Reading this today, I most immediately thought of Lewis Mumford’s wonderful bit comparing Ralph Waldo Emerson and Melville:

Emerson was the perpetual passenger who stayed below in bad weather, trusting that the captain would take care of the ship.  Melville was the sailor who climbed aloft, and knew that the captain was sometimes drunk and that the best of ships might go down.

Where the lesson of one such captain, Ahab, drunk with monomania if not drink, was that the “pasteboard mask” covering such truth might ultimately be there for a reason, and that one should strike through it with care; it seems to me that Houellebecq exemplifies one possibility of what becomes of us when there is no mask at all, when it, perhaps, has already been stricken.

A Prospectus

The foundation of my argument throughout this volume is that in the quintessential sailor cum novelist, Herman Melville, we can identify an aesthetic conception of a productive political dissent at its most theologically dynamic. In his life and fiction we find embodied a radical aesthetic engagement with the theological bases of subjectivity and sovereignty. By reading the evolution of Melville’s conception of duplicity and identity through the transcendental self-reflectivity of early German Romanticism, the dialectical materialism of Friedrich Schelling, and the political philosophy of Jacques Rancière, we identify a shocking new frame for an aesthetically conceived political theology. In so doing, we locate a creative intensity at the heart of subjectivity, that is, in the duplicitous poetics of subjective self-characterization. By recasting theology through the materialistic and political contours of aesthetics, we thus argue that the subject of theology, the beginning and the end of subjectivity as such, is not on the far side of theological reflection and/or discourse, as a transcendent object; nor is it fully a vitalistic and immanent presence or process. Rather, we conclude that the subject of theology, the subject par excellence, that which secures the twin matrices of power, subjectivity and sovereignty, is that of one playing a character. In this most characteristic theology, the subject of theology is that element of creativity that is itself most self-creative. The theological significance of theology, as such, is precisely in the materiality of this self-creativity; that is, its self-characterization in and as a Melvillean masquerade, the duplicitous posing in and as self-creative subject and sovereign.

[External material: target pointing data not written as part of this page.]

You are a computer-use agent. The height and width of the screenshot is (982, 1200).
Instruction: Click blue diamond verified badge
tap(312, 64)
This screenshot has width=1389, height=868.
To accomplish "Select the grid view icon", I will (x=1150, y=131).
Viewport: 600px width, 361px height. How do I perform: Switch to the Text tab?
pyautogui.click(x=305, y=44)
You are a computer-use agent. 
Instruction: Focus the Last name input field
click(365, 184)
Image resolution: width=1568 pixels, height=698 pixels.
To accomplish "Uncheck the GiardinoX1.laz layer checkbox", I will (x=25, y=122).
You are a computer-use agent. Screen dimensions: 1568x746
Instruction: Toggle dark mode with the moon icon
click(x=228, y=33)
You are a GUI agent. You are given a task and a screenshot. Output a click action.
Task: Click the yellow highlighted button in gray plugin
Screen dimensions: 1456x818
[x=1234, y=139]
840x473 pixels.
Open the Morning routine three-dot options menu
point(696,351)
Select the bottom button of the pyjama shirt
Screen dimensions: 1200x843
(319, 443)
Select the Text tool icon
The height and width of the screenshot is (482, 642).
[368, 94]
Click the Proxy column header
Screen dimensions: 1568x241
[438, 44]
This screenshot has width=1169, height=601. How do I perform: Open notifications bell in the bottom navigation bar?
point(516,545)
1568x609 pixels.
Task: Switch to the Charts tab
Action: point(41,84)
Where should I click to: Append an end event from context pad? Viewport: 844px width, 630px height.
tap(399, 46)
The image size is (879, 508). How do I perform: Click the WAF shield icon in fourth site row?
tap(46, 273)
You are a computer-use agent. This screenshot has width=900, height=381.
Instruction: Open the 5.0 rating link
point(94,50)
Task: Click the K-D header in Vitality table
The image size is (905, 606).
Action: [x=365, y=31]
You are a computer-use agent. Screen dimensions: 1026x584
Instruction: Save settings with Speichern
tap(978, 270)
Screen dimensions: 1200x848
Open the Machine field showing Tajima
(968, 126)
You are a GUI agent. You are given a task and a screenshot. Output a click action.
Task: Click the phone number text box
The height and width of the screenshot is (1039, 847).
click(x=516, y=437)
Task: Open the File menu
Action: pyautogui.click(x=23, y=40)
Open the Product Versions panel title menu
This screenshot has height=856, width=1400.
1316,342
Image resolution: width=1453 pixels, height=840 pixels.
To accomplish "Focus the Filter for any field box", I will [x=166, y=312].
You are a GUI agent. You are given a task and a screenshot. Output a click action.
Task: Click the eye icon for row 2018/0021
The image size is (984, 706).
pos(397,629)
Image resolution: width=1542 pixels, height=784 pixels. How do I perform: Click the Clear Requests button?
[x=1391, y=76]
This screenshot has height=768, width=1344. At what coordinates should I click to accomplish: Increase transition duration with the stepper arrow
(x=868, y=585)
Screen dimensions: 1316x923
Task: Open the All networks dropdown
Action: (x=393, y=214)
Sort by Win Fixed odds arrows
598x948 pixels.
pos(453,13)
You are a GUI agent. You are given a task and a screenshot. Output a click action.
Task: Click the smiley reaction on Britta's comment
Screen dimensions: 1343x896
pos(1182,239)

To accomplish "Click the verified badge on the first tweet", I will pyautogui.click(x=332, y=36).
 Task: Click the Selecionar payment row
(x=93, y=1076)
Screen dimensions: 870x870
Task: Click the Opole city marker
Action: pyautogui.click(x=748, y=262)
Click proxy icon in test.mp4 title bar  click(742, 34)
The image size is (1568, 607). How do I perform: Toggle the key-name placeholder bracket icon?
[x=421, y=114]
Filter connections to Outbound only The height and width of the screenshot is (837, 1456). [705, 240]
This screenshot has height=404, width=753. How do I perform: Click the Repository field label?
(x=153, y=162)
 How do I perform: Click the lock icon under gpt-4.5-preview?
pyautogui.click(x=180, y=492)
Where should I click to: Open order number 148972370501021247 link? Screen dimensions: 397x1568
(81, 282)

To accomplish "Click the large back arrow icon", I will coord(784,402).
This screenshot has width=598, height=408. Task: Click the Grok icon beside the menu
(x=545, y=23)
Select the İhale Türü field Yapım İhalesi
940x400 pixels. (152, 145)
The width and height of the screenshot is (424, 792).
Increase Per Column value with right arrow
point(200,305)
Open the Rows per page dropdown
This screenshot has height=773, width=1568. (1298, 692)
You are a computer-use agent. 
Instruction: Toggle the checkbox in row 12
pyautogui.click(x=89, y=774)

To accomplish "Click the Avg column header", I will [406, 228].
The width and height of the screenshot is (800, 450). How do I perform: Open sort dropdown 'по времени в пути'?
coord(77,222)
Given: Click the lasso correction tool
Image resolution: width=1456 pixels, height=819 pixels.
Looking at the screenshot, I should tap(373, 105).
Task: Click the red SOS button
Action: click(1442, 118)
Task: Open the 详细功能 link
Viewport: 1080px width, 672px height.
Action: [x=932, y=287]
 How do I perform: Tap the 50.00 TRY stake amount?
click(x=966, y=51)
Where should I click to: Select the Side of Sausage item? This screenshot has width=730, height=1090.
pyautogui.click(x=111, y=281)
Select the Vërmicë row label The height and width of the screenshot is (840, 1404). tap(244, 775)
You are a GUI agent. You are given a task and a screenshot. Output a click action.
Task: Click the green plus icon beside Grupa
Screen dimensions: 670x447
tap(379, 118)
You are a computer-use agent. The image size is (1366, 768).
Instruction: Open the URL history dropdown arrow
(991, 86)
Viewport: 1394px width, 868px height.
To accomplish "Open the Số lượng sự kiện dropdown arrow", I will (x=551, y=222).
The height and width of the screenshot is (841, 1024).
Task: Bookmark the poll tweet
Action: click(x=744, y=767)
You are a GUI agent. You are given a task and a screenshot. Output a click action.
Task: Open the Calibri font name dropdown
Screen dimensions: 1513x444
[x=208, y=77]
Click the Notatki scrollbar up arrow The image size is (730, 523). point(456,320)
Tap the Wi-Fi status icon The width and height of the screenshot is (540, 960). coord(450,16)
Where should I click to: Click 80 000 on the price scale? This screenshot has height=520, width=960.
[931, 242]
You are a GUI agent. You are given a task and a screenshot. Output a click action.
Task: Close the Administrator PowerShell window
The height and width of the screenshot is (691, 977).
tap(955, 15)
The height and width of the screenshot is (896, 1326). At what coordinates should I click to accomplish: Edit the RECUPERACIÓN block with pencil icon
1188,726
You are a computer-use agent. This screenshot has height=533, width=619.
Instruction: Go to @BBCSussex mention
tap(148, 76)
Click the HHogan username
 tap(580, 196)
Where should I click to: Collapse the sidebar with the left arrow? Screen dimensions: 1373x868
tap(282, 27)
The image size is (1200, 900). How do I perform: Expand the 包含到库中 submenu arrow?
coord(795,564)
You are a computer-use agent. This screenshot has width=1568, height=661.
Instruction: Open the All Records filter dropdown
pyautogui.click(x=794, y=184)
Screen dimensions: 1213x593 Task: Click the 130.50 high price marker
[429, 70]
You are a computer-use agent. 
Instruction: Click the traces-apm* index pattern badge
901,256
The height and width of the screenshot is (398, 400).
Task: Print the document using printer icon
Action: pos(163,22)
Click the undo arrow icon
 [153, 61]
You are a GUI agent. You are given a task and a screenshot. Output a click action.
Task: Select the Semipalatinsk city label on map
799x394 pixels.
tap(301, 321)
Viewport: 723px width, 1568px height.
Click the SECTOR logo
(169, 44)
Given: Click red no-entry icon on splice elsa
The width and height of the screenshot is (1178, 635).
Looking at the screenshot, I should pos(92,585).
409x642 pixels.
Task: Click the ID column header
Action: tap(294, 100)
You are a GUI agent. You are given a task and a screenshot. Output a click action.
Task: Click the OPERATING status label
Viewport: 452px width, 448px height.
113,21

To achieve this I begin in section one by presenting a biographical portrait of a young Herman Melville consumed by the questions of and the doubts about his own authorial self-becoming. Fresh from the sea at an early age, Melville was a natural storyteller, but perhaps not so natural a novelist. Indeed, as is especially clear in his first novel, Typee, his writing has never been without a sustained structure of duplicity and self-doubt or the attendant desire for self-destruction. We find in his desperate autobiographical groping an echo of the opening paragraph of Nietzsche’s Ecce Homo, “— and so I tell my life to myself,” and a participation in the dilemma of self-creativity heralded in the eighteenth-century by Lawrence Sterne’s Tristram Shandy, meditated on by W. G. Sebald in The Rings of Saturn and popularised at the turn of the twenty-first century by Dave Eggers’s A Heartbreaking Work of Staggering Genius.

I then argue in the following two sections that Melville’s ambivalence regarding self-destruction and self-assertion can only be adequately understood when held in relief to the 18th-/19th-century political and philosophical climate the gave birth to the modern novel. While it may initially seem a departure from the narrative begun in the preceding section, Melville’s presentation of subjectivity throughout his novels is so closely aligned to the convergence of aesthetics and subjectivity found in Kant and in the theory of the romantic novel developed by early German Romantics like Friedrich Schlegel and Novalis, that he in many ways is their American counterpart. In them I locate and explicate a patently modern subjectivity; that is, subjectivity as a self-presentation, that is itself an aesthetic self-creation or self-calling.

In recent years Giorgo Agamben has described the provocative philosophical and political implications of this self-presentation in terms of a sovereignty and the “state of exception.” Per his reading of Carl Schmitt’s classic (and resurgently popular) treatise on the subject, Political Theology, Agamben recasts the state of exception as essentially a theory of sovereignty. In short, this is because the sovereign subject is that which (a) decides on the state of exception, whilst (b) also guaranteeing its relation to the juridical order that has been suspended. That is to say, because its decision is that of annulling the norm, the sovereign is beyond the normative order of things; and yet, inasmuch as it is ultimately responsible for deciding whether it is even possible for the normative order to be completely annulled or suspended, the sovereign also necessarily emerges from that order which is being annulled/suspended. What is being described here is nothing short of a miracle, whereby the sovereign subject is that which “calls” itself into being.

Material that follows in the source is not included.